There are two main reasons for founder vesting:

  • To ensure founders stick around and build the company
  • To protect the founders (and investors) when a member of the founding team separates from the company prematurely.

The first is fairly obvious. Without founder vesting, if an investor were to invest in a company, a founder could pretty much walk away the very next day with all of their equity intact thereby decimating the company and its prospects.

The second happens more frequently than you would imagine. Founding teams can fall apart for many reasons. This can include founders who end up with personal conflicts, or when one founder isn’t carrying their weight/delivering on what they need to do, or a change in the personal situation of a founder. Sometimes it can be as crazy as a founder having a medical issue for themselves or their family, which makes it impossible for them to continue working on the startup. It can even be as extreme as a founder dying — a medical issue, getting hit by a bus, a car accident, or falling off a cliff.

These are not situations that founders like to think about when they are embarking on their dream to build the next big company, but they are real and the reality is that shit happens. And when shit happens, you want to make sure that your company is structurally setup to be able to recover from the situation you are presented with.

The commonly accepted wisdom on founder vesting is to either have a standard 1 year cliff, and then monthly vesting over a total period of 4 years or to have just straight monthly vesting over 4 years. (IMHO the former — having a cliff, is better for founders than the latter — not having a cliff).

How did we end up on this 4 year number? I really don’t know — if anyone does, I’d love to find the source for it. My best guess is that it became the “norm” in legal templates for term sheets and founders documents and has just been continuing as is without being questioned for decades.

But, we all know that it takes time to build a successful company. More often than not it takes 5-10 years to build a company. If that’s the case, then why isn’t founder vesting spread out over a much longer period of time?
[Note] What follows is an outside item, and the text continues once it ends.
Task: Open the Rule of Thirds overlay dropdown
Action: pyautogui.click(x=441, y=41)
I’m going to leave that as a question and invite comments and discussion in the comments below. Let’s revisit the “norms” on founder vesting and figure out what makes sense for today.

Hat tip to Howard Hartenbaum at August Capital, as the inspiration for this post came from a conversation over breakfast with Howard.
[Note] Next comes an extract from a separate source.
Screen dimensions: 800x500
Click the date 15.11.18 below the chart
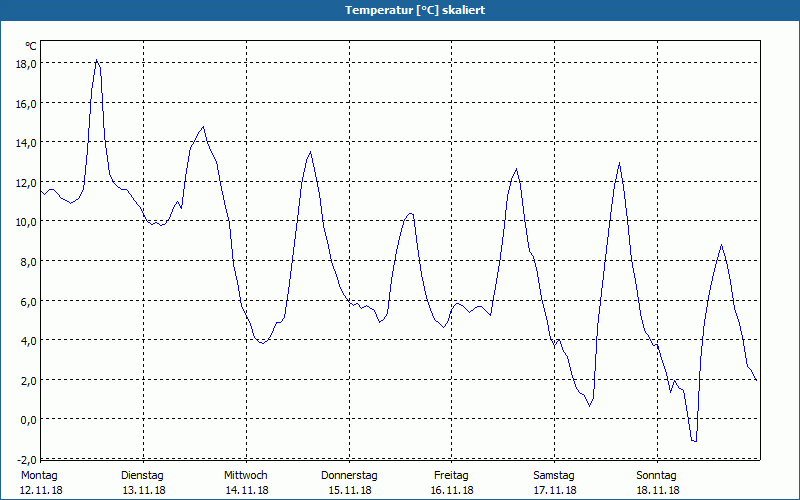pos(349,490)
You can follow me on Twitter at @ManuKumar or @K9Ventures for just the K9 Ventures related tweets. K9 Ventures is also on Facebook and Google+.

  • Michael Rosengarten

    Two companies ago we switched to five years for everyone. It’s not 6, or 10, but it felt better than 4. Have not really experienced any push back from anyone. Equity as a whole needs an overhaul.

  • asood123

    At Open Collective, we have 10 year vesting for the three founders. We haven’t hired anyone yet – chances are good that we’ll do something longer than 4 years for employees as well.

    Like you said, it more accurately reflects the time it takes to build a long-term, sustainable and impactful company.

  • I believe @Naval has 6-year vesting across AngelList in part because of this.